Properties typically remained on the market for 43 days in January, seasonally up from 41 days in December but down from 49 days in January 2019 – and 42% of homes January home sales were on the market for less than a month.

First-time buyers were responsible for 32% of sales in January, up from 31% in December and 29% one year earlier.

“It is good to see first-time buyers slowly stepping into the market,” Yun says. “The rise in the homeownership rate among the younger adults, under 35, and minority households means an increasing number of Americans can build wealth by owning real estate. Still, in order to further expand opportunities, significantly more inventory and home construction are needed at the affordable price points.”

Individual investors or second-home buyers, who account for many cash sales, purchased 17% of homes in January. That’s unchanged compared to the previous month and up slightly from 16% in January 2019. All-cash sales accounted for 21% of transactions in January, up from 20% in December but down from 23% in January 2019.

Distressed sales – foreclosures and short sales – represented 2% of sales in January, unchanged both month-to-month and year-to-year.

According to Freddie Mac, the average commitment rate for a 30-year, conventional, fixed-rate mortgage decreased to 3.62% in January, down from 3.72% in December. One year ago, the commitment rate was 4.46%.
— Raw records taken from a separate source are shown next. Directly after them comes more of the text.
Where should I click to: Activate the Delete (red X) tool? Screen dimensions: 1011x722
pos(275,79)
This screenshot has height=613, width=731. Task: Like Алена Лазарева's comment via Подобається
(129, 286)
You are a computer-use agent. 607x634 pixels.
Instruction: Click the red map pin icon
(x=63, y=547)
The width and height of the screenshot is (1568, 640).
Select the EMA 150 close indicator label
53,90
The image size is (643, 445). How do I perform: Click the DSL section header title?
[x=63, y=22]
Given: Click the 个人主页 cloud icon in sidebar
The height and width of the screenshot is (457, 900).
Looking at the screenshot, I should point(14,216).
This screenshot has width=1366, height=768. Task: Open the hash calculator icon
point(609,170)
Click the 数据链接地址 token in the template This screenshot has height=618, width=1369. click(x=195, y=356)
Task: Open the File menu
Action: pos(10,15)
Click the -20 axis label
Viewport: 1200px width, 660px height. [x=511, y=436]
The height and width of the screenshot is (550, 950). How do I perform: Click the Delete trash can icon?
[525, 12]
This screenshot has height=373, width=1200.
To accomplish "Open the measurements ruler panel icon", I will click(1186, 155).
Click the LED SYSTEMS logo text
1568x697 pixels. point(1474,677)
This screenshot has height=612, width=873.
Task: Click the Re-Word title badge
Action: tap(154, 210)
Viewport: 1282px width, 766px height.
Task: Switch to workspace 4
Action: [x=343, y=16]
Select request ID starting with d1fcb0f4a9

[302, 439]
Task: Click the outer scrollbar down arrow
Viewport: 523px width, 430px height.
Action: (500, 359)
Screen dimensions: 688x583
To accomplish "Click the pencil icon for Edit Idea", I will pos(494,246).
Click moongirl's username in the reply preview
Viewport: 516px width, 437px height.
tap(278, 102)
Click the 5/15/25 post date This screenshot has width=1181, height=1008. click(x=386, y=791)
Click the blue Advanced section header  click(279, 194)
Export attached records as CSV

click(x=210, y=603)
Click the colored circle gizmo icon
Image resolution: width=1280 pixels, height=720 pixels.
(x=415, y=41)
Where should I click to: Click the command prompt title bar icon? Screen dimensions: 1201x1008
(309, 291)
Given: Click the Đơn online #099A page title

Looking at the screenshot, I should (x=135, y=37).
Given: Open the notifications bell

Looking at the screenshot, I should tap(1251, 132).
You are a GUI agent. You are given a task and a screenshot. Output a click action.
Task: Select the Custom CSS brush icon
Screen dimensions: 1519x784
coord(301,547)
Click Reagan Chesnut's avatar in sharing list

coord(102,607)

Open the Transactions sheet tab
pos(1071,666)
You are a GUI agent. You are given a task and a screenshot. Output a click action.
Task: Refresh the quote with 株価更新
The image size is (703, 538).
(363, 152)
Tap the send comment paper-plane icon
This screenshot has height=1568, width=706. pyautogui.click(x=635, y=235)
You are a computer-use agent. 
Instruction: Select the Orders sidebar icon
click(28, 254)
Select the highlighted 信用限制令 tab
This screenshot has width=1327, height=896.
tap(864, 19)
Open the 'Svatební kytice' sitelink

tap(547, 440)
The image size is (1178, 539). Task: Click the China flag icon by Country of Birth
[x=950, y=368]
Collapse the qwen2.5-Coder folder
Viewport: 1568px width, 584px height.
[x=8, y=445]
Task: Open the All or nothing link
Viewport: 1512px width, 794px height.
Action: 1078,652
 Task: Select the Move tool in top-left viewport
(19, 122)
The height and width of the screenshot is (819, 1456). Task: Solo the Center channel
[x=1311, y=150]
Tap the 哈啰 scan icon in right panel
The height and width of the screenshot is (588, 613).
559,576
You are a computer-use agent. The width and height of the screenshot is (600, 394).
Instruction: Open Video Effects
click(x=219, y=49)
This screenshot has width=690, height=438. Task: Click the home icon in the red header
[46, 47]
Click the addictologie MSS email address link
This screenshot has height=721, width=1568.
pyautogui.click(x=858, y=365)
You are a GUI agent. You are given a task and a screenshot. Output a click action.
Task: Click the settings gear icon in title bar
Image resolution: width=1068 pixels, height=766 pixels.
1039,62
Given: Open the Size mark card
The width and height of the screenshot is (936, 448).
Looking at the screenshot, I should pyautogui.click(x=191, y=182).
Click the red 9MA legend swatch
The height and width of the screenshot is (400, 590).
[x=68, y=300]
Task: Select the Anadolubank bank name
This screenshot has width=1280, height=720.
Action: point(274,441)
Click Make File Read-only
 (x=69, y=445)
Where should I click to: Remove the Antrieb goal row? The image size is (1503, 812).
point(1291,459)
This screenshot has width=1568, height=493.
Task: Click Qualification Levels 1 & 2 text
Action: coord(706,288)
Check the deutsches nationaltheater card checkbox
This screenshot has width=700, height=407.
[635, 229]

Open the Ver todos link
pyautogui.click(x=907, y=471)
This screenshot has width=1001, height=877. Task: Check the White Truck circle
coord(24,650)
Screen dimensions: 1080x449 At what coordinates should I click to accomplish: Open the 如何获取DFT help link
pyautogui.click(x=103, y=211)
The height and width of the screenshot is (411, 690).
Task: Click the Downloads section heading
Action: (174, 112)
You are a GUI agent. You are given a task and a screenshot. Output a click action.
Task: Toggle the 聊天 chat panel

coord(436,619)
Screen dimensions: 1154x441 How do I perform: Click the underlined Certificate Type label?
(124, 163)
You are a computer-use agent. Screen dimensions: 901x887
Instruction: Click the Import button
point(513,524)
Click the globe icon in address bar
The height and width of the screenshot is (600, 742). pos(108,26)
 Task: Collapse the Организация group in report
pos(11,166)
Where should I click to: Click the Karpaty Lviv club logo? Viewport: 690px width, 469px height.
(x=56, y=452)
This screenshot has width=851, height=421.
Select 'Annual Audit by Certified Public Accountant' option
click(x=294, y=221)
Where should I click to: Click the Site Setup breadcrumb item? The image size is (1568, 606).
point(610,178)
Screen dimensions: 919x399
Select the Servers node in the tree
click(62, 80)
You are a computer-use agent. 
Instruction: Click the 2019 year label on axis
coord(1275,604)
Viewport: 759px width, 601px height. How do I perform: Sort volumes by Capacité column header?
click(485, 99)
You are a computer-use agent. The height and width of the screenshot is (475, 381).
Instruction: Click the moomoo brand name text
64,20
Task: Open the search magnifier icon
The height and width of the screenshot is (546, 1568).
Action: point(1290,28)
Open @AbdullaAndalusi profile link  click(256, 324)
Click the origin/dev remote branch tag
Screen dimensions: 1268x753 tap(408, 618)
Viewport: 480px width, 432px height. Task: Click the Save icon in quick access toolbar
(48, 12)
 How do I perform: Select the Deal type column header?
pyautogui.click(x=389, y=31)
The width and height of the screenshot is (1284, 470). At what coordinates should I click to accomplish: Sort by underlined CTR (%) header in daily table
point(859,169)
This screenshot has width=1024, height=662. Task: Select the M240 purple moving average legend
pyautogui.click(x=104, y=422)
“We are hopeful and also confident that home sales will improve this year,” says NAR President Vince Malta. “NAR has and will continue to do its part in the industry, reiterating the social and economic benefits of homeownership and advancing conversations surrounding housing affordability concerns.”

Single-family and condo/co-op sales: Single-family home sales sat at a seasonally-adjusted annual rate of 4.85 million in January, down from 4.91 million in December but up 9.7% year-to-year. The median existing single-family home price was $268,600 in January 2020, up 6.9% from January 2019.

Existing condominium and co-op sales were recorded at a seasonally adjusted annual rate of 610,000 units in January, down 1.6% from December but 8.9% higher than a year ago. The median existing condo price was $248,100 in January, an increase of 5.7% from a year ago.

Regional breakdown: Compared to December, January sales increased in the Midwest and the South, while year-over-year sales rose in each of the four regions. Median home prices in all regions increased from one year ago, with the Northeast region showing the strongest price gain.

January 2020 existing-home sales in the Northeast saw no movement, recording an annual rate of 730,000, which is up 7.4% year-to-year. The median price in the Northeast was $312,100, up 11.5% from January 2019.

Existing-home sales increased 2.4% in the Midwest to an annual rate of 1.29 million, up 8.4% year-to-year. The median price in the Midwest was $200,000, a 5.4% increase from last January.

Existing-home sales in the South grew 0.4% to an annual rate of 2.38 million in January, up 11.7% from a year ago. The median price in the South was $229,900, a 6.3% increase from this time last year.

Existing-home sales in the West fell 9.4% to an annual rate of 1.06 million in January, an 8.2% increase from a year ago. The median price in the West was $393,800, up 5.2% from January 2019.